> TASK BRIEF:
Please pick out and copy in full every line of the material below that contains the string "each".
___ AVAILABLE DATA
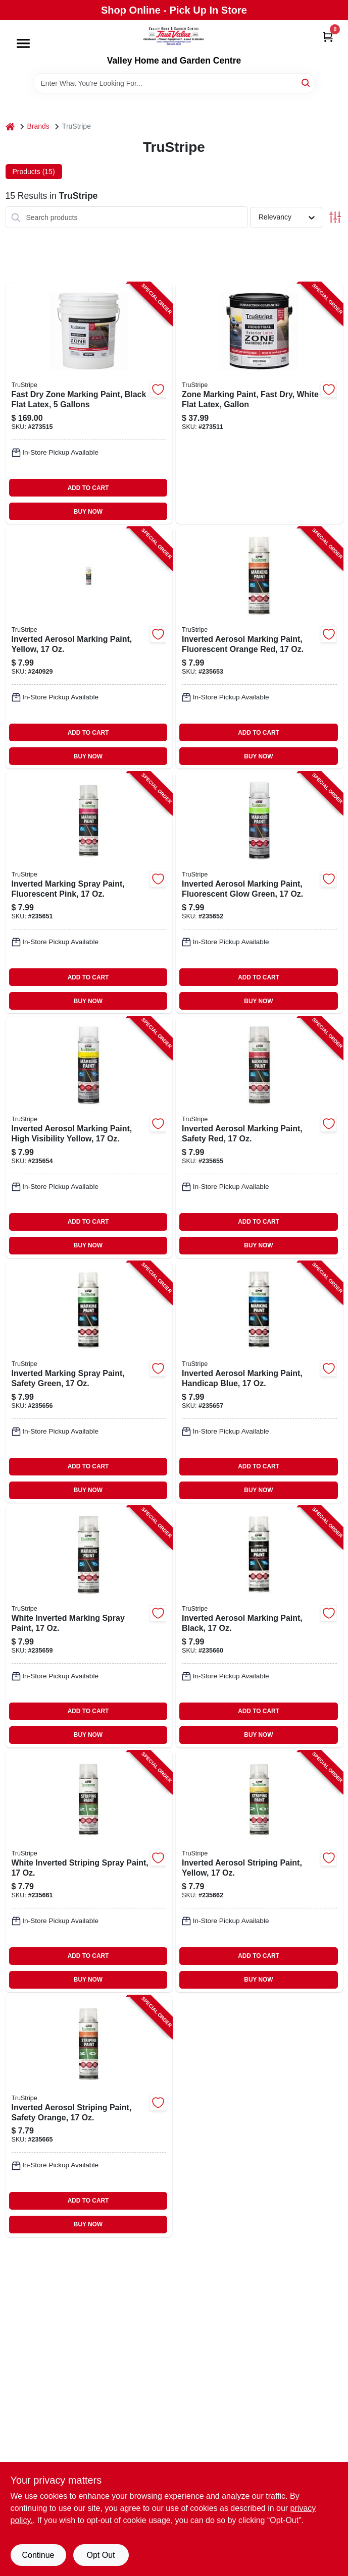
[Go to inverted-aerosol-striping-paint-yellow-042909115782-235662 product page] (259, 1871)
______
___ AVAILABLE DATA
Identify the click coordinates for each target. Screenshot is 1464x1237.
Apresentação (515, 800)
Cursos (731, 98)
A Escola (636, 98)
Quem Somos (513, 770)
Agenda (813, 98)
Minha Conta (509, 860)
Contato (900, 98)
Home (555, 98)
______
___ AVAILABLE DATA
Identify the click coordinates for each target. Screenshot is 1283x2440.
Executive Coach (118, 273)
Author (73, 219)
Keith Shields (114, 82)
______
> EXERCISE OUTPUT:
Identify the click coordinates for each target. Screenshot is 1464x1237.
Identify the click coordinates for each target. Screenshot is 1283x2440.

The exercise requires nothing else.